While most citJ content will remain uncompensated — because its quality isn’t high enough to get anyone to pay for it — the best of it will have a price tag. And publishers may have to adapt to paying for it. [emphasis added]

Remember how Arianna Huffington sold HuffPo to AOL for $315 million? Remember the details of the lawsuit? It claimed more than 9,000 people wrote uncompensated posts for HuffPo.

How many of these CJs can afford to be dedicated to a continual effort to further civil discourse on public issues supported by CJs’ continual research into their topics of coverage? How many of them have sufficient resources, both intellectual and financial, to keep their eyes on the ball, day after day, meeting after meeting, event after event, month after month, year after year?

No support, no corporate recognition beyond hype, no financial compensation. Citizen in front of journalist at the moment mostly means amateur.

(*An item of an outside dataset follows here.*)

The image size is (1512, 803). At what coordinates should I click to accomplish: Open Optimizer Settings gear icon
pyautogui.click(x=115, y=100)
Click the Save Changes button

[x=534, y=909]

The really good (or potentially good) CJs must figure out how to be compensated (beyond those “psychic rewards”), how to find more effective networks of promotion for their work, and how to find legal protections for their work (you know, like “shield laws”). When that happens, they’ll be just like the good folks at CNN and The New York Times and that little local daily in your home town.

They won’t be citizen journalists any more. They’ll just be journalists — and share the problems and opportunities professionals now face in a digitally mediated information universe.

4 replies »

  1. Excellent piece, Denny – I think this issue is directly related to the problems faced by any persons doing creative work these days. The Web relentlessly demands – like that plant in LITTLE SHOP OF HORRORS – but there seems to be a caste system. Content providers are considered of little, really no value (they should be happy with “exposure” which is worth the same amount as sites want to pay). Delivery systems (online or broadcast) seem to these minds to be the only elements of value. I wish writers, artists, photographers, journalists, musicians and other creatives would withhold content from these “exposure venues” for six months – I wonder how popular and revenue generating many of these sites would be if they had to leave content up for weeks because they weren’t getting (stealing? extorting?) “free” WORK…

    And screw their lawyers. If they “publish” the work, they should have to, by law, accept the risk….

  2. Thanks, Jim. You nailed it: Obesiance to delivery systems trumps regard for “content.”